### [原文]
···

ご容赦のほどお願い致します。ペコリペコリ。

橋元淳一郎

 

Re: hassy-world library発売!

 投稿者:管理人  投稿日:2015年12月15日(火)22時39分1秒
返信・引用
  > No.6753[元記事へ]

 橋元さん
>2冊の定価を逆に登録してしまい、
 そうでしたか。両方購入しましたので無問題です〜(^^)

>前回エッセイより少し物理っぽいかも知れません
 いやー歯ごたえ満点です(^^;
 しかたがないので、先生の『時間はなぜ取り戻せないのか』(PHP新書)の第4章「相対論とミンコフスキー時空」を読み返しているところです。
 ところで
「物理学の多くのテキストは、時間軸を実数、空間軸を虚数として表現しているが」
 は、
「物理学の多くのテキストは、時間軸を虚数、空間軸を実数として表現しているが」

···

### [演習用データ]
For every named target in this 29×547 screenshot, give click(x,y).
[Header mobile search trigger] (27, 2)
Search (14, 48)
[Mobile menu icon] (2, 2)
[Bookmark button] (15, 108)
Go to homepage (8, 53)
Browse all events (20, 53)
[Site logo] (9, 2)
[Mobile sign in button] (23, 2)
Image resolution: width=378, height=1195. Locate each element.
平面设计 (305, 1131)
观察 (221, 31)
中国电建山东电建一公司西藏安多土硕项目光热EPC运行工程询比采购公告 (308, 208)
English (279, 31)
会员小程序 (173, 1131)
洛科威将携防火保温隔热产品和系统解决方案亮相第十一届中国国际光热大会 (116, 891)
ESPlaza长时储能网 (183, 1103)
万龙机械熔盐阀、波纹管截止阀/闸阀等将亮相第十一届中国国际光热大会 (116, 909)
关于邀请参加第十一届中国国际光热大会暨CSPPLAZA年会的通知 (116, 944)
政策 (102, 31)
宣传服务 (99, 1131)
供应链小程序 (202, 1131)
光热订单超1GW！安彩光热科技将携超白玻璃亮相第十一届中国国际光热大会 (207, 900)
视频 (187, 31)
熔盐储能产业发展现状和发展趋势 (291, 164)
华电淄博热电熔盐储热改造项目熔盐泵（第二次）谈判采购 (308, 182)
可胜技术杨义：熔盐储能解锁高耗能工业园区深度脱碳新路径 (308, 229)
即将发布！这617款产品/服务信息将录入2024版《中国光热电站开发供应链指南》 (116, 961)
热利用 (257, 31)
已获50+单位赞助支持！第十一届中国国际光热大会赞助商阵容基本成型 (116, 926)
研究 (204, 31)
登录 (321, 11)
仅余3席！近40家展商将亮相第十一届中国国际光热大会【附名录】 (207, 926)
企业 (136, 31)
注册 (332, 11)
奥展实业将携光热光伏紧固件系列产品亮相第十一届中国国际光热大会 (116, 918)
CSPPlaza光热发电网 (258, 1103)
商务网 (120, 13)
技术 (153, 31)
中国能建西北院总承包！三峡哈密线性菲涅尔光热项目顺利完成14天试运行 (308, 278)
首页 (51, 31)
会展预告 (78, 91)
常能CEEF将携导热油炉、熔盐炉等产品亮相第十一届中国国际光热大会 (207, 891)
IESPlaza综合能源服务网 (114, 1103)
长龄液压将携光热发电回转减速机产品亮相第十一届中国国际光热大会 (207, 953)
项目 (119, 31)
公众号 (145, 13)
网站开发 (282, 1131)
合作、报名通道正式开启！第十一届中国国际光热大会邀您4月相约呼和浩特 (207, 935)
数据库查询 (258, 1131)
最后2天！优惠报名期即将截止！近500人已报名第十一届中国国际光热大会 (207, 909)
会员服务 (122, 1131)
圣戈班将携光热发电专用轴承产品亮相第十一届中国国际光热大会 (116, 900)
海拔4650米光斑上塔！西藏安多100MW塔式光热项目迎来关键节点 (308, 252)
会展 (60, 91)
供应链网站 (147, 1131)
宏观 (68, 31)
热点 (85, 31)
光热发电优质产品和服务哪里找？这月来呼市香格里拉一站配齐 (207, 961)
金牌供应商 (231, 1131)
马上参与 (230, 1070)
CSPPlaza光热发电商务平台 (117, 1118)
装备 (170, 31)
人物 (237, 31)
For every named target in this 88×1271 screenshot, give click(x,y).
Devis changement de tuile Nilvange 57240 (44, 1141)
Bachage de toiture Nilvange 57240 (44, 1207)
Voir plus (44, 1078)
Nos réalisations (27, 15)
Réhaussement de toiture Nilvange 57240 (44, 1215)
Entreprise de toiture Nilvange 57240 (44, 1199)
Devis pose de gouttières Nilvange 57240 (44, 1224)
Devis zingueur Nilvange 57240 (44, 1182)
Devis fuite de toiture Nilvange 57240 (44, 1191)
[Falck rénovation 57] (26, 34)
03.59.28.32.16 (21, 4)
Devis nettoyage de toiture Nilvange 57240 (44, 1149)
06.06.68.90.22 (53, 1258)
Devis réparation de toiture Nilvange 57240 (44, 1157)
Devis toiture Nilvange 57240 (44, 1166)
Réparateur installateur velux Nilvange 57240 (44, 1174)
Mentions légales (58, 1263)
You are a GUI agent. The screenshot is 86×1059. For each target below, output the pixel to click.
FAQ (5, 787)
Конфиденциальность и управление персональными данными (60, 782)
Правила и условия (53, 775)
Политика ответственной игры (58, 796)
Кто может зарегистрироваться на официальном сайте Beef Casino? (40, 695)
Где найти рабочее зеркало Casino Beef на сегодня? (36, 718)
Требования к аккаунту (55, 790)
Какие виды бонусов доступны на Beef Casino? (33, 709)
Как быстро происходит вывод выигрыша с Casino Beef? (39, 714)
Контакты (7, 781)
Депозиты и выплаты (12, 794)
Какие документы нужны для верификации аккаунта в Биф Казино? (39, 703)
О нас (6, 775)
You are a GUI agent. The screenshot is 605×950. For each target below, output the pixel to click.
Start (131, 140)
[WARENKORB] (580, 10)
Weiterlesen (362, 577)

···

### [問題]
1/ 原文で管理人が読み返していると書いているのは、どの本のどの章ですか。
2/ エントリのうち、「О нас (6, 775)」を含む行からエントリの最後の行までを、指示の行も含めてもう一度書いてください。そのとき、解答の座標の数値をすべて73ずつずらしてください。
原文とエントリは、互いに関係のない別々の資料です。

### [解答]
1/ 『時間はなぜ取り戻せないのか』(PHP新書)の第4章「相対論とミンコフスキー時空」です。

2/
О нас (79, 848)
You are a GUI agent. The screenshot is 605×950. For each target below, output the pixel to click.
Start (204, 213)
[WARENKORB] (653, 83)
Weiterlesen (435, 650)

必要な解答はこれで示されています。